Wednesday, June 26, 2013

Pete Waterman's Coventry Days (bands / DJ / Soul Hole)

Pete Clemons contacted me recently, to supply material and press cuttings on Pete Waterman's Coventry days, to the ITV researchers who were gathering material for the forthcoming Piers Morgan  Life Stories featuring Pete Waterman. I  copied Pete Clemons in on my e mails to the show and his wizard pen has converted that material into an article for the Coventry Telegraph. The material related to Pete's early R & B bands, early songwriting, DJing in Coventry and the Midlands and his Soul Hole shop and more. In addition to the article itself, I've added in some of the source material below for your enjoyment. 
Trev Teasdel

At the time of writing, the show is currently being recorded, Pete having been interviewed and some of the artists have been filmed too. It should go out some time soon during the summer.

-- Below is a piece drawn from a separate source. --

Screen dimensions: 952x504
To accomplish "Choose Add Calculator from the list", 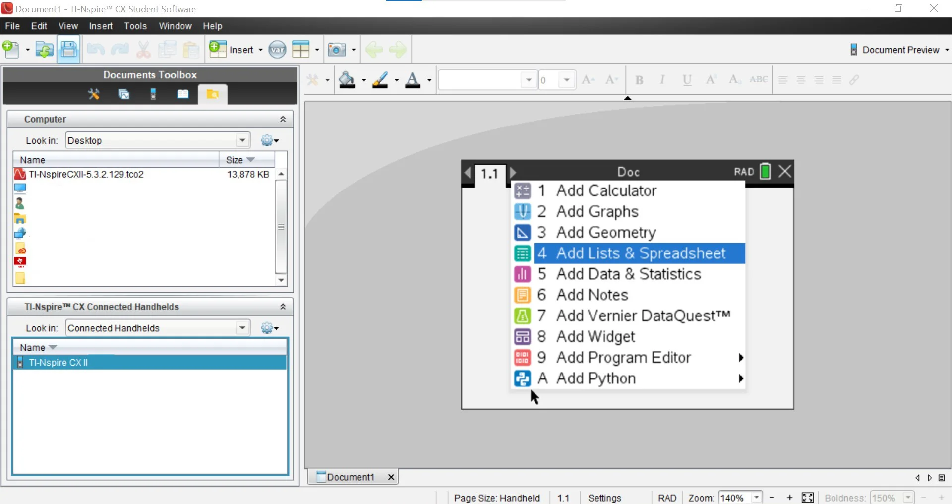I will tap(606, 190).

This a view of the whole article but a readable version  is below.

Readable version (split in two so that the text is readable)



Pete Waterman's R & B Bands in the mid to late 1960's

The Pilgrims
This band was operating c 1965 / 66 but i have no further information about them.

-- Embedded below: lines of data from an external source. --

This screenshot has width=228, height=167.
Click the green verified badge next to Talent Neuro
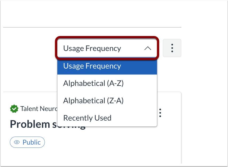[14, 109]
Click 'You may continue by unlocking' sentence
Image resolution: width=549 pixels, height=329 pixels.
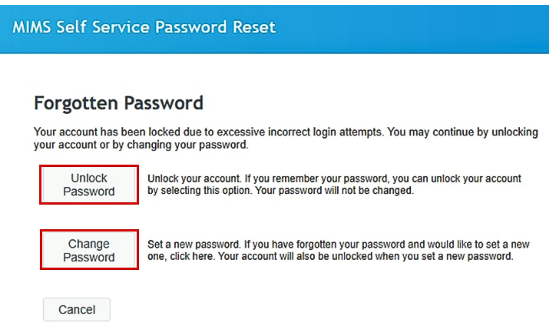click(463, 132)
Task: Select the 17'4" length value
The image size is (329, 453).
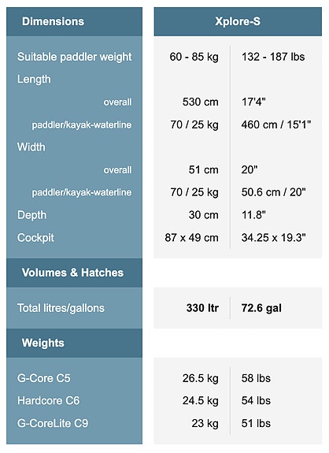Action: click(253, 102)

Tomorrow's Kind c 1967 / 68
The line up was Pete Waterman - guitar and vocals, Keith Jackson - bass, Duncan Hall - drums, Richard Hollis - lead guitar, Paul Hatt - vocals.

They played R & B standards and Motown and possible some original numbers.

The played local gigs like the Navigation Inn / The General Wolf / The Plough and Friars Promotions used to send them all over the Midlands.



Tomorrow's Kind playing at the Navigation Inn.

Photos of  Tomorrow's Kind supplied kindly by Vocalist Paul Hatt



Here is an excerpt on 'Tomorrow's Kind'  from Pete Waterman's bio  I Wish I Was Me 

" By 1965 the whole Beatlemania phenomenon had gone barmy........for a while at least I was in a band called Tomorrow's Kind who actually looked like they might have gone on to be famous. They didn't, of course, but we did pick up a bit of a following and we started gigging three or four nights a week while I was still holding down the day job at the GEC. That continued for a couple of years but I eventually  realised that I didn't have any genuine talent. I could fake it like buggery, but I was never going to be top of the charts. 
One night in 1966 we were playing a gig and one of the other bands didn't turn up, so I dashed home, got my records and played them before the band came on. Now no one really did this at that time and the Landlord of the pub where we were playing said he really liked it. He offered me 10 bob to come back again and play records the following week. This wasn't some kind of complicated system, it was a record player with a microphone next to it going through the PA, but for 10 bob. I wasn't about to complain. So by a quirk of fate, I went from being the lead singer in a not very good band to being the only DJ in Coventry. ....I began to play records more than I played instruments, and because I got to know the right people, I started to get people asking me to play records."
Pete's book available on Amazon - here 

Pete's DJing is legendary and there are various Coventry Telegraph articles on this blog by Pete Clemons which looks at some of the venues that Pete Waterman DJ'd at - The Locarno (Tiffany's) / Tree Tops / The Walsgrave / The Mercer's Arms - check them out in the index.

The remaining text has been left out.